Rows (a)–(c) in Fig 13 were derived from the divided test area in Fig 4. From row (a) in Fig 13, our model can be determined to better extract the spatial information of remote sensing images than the other models in the very small river extraction task. For other objects in the water, our model has a higher accuracy and can effectively distinguish the water from the parts that are not water, although the existence of objects in the water is expected. Because of the stripe pooling, which is different from the traditional square pooling, the feature information extraction in the horizontal or vertical direction becomes freer. Row (b) in Fig 13 shows that the present model is better at suppressing noise points while extracting water bodies. When extracting small water, the band information may be fuzzy, and the traditional remote sensing extraction method is not good, which generally shows that small waters are not considered as water. In existing deep learning models, because small water is highly similar to the surrounding environment, such models often misclassify non-water parts as water. The GAN network adopted by us can well avoid these two extreme situations. The GAN network accentuates the differences between small water and the surrounding environment, making the deep learning model more capable of grasping the key points and correctly determine which parts are water. Row (c) in Fig 13 shows that our method obtains more complete and smoother edge details of the water body compared with the other methods. As remote sensing images are generally large, we had to cut and scale a complete remote sensing image to save computing resources, and the Lanczos algorithm we adopted ensured that the images did not affect the training results. From these results, we can observe that the existing semantic segmentation model can also extract water bodies, but it generates a large number of noisy data points during the extraction process, misclassifying non-water body parts as water and affecting the overall extraction effect. While the traditional water body extraction method can distinguish the water boundary well, it performs poorly in fine water body extraction.

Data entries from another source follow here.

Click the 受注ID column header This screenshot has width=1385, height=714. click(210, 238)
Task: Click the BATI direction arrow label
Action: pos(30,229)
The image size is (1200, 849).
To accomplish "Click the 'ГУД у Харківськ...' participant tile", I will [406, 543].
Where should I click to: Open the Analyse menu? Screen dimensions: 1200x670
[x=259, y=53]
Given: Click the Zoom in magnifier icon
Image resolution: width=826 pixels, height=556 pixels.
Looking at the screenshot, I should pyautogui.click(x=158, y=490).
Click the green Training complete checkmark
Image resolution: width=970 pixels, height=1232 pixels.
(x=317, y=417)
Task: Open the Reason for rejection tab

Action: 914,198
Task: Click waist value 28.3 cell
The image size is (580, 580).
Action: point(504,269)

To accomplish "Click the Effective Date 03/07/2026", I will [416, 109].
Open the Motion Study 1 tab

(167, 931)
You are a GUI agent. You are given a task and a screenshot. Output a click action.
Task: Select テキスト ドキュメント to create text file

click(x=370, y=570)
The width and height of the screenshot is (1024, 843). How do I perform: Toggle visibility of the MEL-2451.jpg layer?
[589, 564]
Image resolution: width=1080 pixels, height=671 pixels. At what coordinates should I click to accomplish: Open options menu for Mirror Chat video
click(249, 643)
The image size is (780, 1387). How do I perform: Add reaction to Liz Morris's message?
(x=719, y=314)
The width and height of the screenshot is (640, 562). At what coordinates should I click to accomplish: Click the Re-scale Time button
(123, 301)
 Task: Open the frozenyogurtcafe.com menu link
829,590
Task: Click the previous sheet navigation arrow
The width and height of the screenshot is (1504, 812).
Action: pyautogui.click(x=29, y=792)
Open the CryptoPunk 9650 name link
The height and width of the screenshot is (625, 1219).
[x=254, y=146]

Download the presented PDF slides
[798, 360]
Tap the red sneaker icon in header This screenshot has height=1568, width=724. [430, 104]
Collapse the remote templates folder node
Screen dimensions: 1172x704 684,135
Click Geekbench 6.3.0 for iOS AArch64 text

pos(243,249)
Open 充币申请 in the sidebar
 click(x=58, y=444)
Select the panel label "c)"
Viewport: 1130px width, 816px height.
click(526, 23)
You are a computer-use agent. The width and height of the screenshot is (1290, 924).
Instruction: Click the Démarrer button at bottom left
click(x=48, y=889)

To verify the applicability of the proposed model, a trained model was used to extract water from the test data pictures in Figs 12 and 13. It can be seen that our model improves significantly on the extraction of tiny water bodies. Moreover, the completeness and edge refinement ability of water body extraction using the proposed method outperforms several of the models compared. The model trained using the data in Fig 4 can also have good water extraction performance on other data, which proves that the model has good applicability and good performance on other data.

We calculated the prediction performance of various models. First, we randomly selected some remote sensing image regions that were not involved during training, as well as regions excluded in the training set in Fig 4. Then, we combined them into the final test set to obtain the final model performance pairs, as shown in Table 3 and Fig 13. Our model achieved 94.72%, 93.16% and 93.87% in PA, mIOU and recall, respectively, which are higher than other models. The proposed method was verified to improve the accuracy of water extraction from remote sensing images. We also show the test results of whether GAN was used. Note that the test accuracy increased after using GAN. The most obvious is the DeepLabv3+ model, which increased in accuracy by approximately 0.7.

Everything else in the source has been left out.